Corriere della Sera, 8 ottobre 2023
Ogni giorno un’emergenza
Uno Stato in emergenza. Il Consiglio dei ministri ha prolungato lo stato di emergenza per altri sei mesi «in conseguenza dell’eccezionale incremento dei flussi di persone migranti». Sono passati dieci anni dalla tragedia di Lampedusa: il 3 ottobre 2013 morirono in mare 368 disperati. La maggior parte di loro erano fuggiti dall’Eritrea, stipati su un barcone fatiscente di 20 metri salpato dalla Libia. Già allora si parlava di emergenza.

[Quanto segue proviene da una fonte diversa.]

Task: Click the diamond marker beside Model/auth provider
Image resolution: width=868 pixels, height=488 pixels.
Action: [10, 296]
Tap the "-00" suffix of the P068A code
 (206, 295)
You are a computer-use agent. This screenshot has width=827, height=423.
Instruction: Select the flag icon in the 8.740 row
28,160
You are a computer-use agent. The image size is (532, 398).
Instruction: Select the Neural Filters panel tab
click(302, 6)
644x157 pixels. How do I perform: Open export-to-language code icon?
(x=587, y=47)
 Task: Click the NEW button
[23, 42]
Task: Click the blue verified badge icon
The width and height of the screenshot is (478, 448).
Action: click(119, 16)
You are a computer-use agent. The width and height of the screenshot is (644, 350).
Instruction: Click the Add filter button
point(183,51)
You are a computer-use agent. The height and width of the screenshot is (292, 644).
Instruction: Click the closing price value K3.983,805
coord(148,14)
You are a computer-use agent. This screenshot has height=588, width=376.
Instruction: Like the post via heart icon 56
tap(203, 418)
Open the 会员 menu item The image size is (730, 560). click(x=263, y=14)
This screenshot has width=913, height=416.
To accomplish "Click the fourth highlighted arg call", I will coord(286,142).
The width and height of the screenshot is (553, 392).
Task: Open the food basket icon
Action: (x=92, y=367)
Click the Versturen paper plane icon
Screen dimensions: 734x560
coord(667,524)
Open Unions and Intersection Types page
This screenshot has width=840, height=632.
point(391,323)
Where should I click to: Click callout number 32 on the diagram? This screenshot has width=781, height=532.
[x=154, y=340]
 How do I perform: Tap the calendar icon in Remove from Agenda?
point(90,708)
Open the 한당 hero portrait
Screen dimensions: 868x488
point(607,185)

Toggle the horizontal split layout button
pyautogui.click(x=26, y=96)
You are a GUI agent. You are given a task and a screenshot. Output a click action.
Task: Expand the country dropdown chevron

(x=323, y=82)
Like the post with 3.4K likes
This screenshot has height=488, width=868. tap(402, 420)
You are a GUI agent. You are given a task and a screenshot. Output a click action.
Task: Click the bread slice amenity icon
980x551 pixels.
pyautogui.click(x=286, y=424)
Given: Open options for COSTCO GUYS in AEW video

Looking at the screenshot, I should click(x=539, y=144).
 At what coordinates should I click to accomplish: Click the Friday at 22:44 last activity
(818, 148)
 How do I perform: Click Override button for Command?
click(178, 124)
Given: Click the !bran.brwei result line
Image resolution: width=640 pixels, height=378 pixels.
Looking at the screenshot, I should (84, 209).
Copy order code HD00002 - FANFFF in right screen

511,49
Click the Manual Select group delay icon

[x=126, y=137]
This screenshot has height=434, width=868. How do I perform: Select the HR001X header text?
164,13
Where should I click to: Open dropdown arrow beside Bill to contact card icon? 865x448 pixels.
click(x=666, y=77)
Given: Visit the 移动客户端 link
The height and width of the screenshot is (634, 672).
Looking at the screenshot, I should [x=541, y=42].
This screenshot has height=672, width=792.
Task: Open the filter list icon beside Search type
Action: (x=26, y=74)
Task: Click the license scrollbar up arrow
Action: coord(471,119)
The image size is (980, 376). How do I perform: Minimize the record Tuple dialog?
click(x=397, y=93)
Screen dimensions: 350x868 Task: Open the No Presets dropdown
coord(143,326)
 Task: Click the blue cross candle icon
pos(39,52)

In Italia è sempre emergenza. Dopo l’emergenza rifiuti, l’emergenza idrica, l’emergenza pandemica, l’emergenza gas, l’emergenza taxi, l’emergenza terremoto prosegue ancora l’emergenza profughi. L’emergenza è una condizione eccezionale, imprevista e quindi rara. Da noi, invece, l’emergenza è diventata un requisito della quotidianità. Viviamo perennemente in uno Stato emergenziale dove l’urgenza delle decisioni è una scorciatoia di governo e un’occasione per presentarsi come il Mr. Wolf che risolve problemi. La «filosofia» dell’emergenza nasce dall’incapacità di darsi politiche di prevenzione e dalla retorica dei decreti sicurezza: abituati al fatto che la normalità non funziona, ci affidiamo all’eccezionalità.
Dev’essere una malattia antica se già nel 1796 Goethe scriveva con Friedrich Schiller negli epigrammi degli Xenia: «L’emergenza insegna a pregare, si dice: per impararlo si vada in Italia!».